Martin Exercise Solution(updating)

Groups

Laws of Composition

1.1

For all \(a,b,c\in S\), we have \((ab)c = a = a(bc)\), therefore law of composition in \(S\) is associative.

Suppose \(e\) is the identity, then for all \(a\in S\), we have \(ae=a=ea=e\), therefore \(S=\{e\}\)

1.2

1.3

For \(n\in \mathbb{N}\), since \(s\circ s^{-1}=s(s^{-1}(n))=n(n\ge2)\), we have \(s^{-1}(n)=n-1(n\ge2)\), however \(s(s^{-1}(1))=1\), assume \(s^{-1}(1)=x\), then \(s(x)=x+1=1\)\(\to x=0\) which is a contradiction to \(x\in\mathbb{N}\).

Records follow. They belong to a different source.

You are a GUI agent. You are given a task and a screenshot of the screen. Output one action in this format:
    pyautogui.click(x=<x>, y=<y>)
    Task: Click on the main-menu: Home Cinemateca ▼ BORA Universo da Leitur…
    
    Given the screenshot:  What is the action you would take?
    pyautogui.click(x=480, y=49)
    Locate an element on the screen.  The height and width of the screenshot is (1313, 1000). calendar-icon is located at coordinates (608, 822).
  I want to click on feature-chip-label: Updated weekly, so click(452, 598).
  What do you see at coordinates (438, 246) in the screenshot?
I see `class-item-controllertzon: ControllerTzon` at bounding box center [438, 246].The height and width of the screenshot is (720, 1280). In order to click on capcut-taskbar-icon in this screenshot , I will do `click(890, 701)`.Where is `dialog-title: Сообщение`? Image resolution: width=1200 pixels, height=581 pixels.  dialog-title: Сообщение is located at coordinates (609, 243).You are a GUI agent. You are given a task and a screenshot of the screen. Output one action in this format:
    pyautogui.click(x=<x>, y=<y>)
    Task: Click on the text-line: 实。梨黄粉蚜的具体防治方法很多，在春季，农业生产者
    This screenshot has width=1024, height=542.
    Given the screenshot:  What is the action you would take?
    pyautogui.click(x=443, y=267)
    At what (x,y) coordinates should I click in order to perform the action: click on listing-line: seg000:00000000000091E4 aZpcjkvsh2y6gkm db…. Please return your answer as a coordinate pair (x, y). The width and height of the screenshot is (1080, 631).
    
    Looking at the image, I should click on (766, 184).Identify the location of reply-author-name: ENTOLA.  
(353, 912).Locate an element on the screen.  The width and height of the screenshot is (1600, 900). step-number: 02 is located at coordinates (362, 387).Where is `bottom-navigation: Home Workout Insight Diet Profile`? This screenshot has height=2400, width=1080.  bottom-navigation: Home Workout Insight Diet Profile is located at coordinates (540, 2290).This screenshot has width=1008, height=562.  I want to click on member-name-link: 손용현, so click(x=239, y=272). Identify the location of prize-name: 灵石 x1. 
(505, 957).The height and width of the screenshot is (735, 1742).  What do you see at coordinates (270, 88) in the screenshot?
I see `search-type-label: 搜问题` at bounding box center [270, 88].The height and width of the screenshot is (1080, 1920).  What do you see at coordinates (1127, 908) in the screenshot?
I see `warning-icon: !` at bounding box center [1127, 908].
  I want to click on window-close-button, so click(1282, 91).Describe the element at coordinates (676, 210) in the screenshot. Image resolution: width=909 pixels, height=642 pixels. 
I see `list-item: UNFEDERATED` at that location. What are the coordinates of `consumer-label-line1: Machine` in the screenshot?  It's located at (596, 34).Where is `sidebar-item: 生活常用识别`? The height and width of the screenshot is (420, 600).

\(s^{-1}\circ s=s^{-1}(s(n))=s^{-1}(n+1)=n(n\ge 1)\), therefore \(s^{-1}(n)=n-1(n\ge 2)\), in addtion, we can define that \(s^{-1}(1)\) equals to any number in \(\mathbb{N}\).

Groups and Subgroups

2.2

• closure, apparently(law of composition)
• inverse, \(\forall a\in S,\exists a^{-1}\) satisfys that \(a^{-1}a=1\)

2.3
(a)\(y=x^{-1}w^{-1}z\)
(b)yes, no

2.4
(a)yes
(b)yes
(c)no
(d)yes
(e)no

2.5

Suppose \(e_{H}\neq e_{G}\), for all \(a\in H\), \(a\in G\) also, \(aa^{-1}=e_{H}\neq e_G\), it's impossible, therefore \(e_H=e_G\).